## Enunciado 1
Di si cada afirmación concuerda con el texto sobre la política española, contestando sí o no y citando literalmente las palabras del texto que lo deciden. (a) El autor sostiene que el teatro ha de ser tan sólo un reflejo de la realidad de la vida. (b) El texto califica de espantosa la decadencia mental del hombre de término medio en España. (c) El texto presenta a Flaubert como soberano artista y estupendo psicólogo.
## Enunciado 2
Prolonga el texto sobre la política española a partir de su última frase.

Y ahora digo que si el teatro ha de ser tan sólo un reflejo de la realidad de la vida —que no es mi opinión— y se quiere reflejar en él la realidad de la vida política española actual, le conviene al autor cómico presentar en escena representantes de unos y otros partidos —anarquistas, comunistas, fajistas, derechistas, izquierdistas, centristas, monárquicos, republicanos (auténticos o de contrabando), clericales, laicistas, etc., etc.— que expongan cada uno, en defensa de su programa o credo (no creencia) y en ataque al de los adversarios, las respectivas mentecatadas y vaciedades que, en realidad, suelen exponer. Porque a todos o casi todos los del término medio, los de disciplina, les une en la lucha un común denominador: la mentecatez. Y que hablen de orgullo. O de insolencia.
La decadencia mental del hombre de término medio —en política sobre todo—es hoy en España espantosa. Las veces que he recordado aquel tremendo pasaje de Gustavo Flaubert —soberano artista y estupendo psicólogo— cuando en su Bouvard y Pécuchet nos dice de estos dos trágicos peleles: “Entonces una facultad lamentable se les desarrolló en el espíritu: la de ver la necedad y no poder tolerarla.” El texto francés dice “bêtise”, que acaso estaría mejor majadería o estupidez. Aunque estos términos despectivos suelen ser, en realidad, intraductibles. Como el ¡“abogacía”! de Junqueiro.

Datos almacenados
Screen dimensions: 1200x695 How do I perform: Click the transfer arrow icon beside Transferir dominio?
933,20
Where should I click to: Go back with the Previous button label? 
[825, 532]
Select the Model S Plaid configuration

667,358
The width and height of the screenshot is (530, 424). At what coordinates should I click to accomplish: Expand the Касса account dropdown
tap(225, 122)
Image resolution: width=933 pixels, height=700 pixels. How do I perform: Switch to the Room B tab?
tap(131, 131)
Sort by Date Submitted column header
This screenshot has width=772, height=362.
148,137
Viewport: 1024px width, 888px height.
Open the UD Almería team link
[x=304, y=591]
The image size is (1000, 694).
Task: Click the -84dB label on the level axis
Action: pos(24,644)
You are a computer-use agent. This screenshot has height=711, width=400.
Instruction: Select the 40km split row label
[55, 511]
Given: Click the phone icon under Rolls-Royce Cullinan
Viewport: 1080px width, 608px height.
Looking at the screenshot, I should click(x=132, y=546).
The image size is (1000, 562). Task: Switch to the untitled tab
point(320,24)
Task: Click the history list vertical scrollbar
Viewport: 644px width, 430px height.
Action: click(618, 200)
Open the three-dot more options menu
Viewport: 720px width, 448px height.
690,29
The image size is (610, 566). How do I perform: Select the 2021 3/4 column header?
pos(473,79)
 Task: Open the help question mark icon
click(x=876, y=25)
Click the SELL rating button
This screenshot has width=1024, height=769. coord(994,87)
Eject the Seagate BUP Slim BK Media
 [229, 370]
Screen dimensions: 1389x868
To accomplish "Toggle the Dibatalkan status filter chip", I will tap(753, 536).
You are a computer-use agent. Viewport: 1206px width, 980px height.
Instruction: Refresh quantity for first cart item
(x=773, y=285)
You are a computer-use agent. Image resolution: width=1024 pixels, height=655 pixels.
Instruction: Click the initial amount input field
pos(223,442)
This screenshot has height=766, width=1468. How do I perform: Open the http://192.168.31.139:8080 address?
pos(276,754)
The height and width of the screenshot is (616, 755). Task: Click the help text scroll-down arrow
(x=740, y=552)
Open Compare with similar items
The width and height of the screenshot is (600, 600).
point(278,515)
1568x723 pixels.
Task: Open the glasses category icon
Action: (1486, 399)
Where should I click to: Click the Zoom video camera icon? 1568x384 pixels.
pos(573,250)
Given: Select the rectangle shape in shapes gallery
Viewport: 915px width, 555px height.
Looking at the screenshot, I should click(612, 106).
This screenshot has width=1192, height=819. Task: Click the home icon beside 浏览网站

## Respuesta final 1
(a) No: «—que no es mi opinión—».
(b) Sí: «es hoy en España espantosa».
(c) Sí: «soberano artista y estupendo psicólogo».

## Respuesta final 2
¿Es la pasión política lo que ha entontecido a todos esos cuitados? ¿Pasión? Según a lo que se le llame así. ¿Y política? Sigue el según. Como no cabe llamar pasión deportiva a la de los espectadores de un deporte incapaces de ejercerlo ellos. Mirones y no más. Y en otros la pasión, la supuesta pasión política, es la de los que en la política ven el medio de apostarse. Porque… ¡hay que vivir! Pasión ésta, verdadera pasión, aun respetable y digna. Mas hay otra, y es la de los que toman partido —uno u otro— por resentimiento. Ex fracasados o más bien ex futuros fracasados. Es decir, que no han llegado a fracasar por no dejarles entrar en acción el miedo al futuro fracaso, previsto y temido, y quedarse en la pasión. Pasión de resentido nativo, temperamental, trístisima especie, tan abundante entre nosotros. Y con raigambre patológica de excreciones, que no secreciones, espirituales internas. Reúma del alma que lleva hasta la perlesía anímica. ¡Da pena! ¡Qué colocación!
Y..., pero vale más no seguir por este camino, ¡que suele ser tan desconsoladora la verdad y tan difícil hallar consuelo en el engaño! Basta, pues, de bisturí en el tumor y... ¡a releer a Quevedo!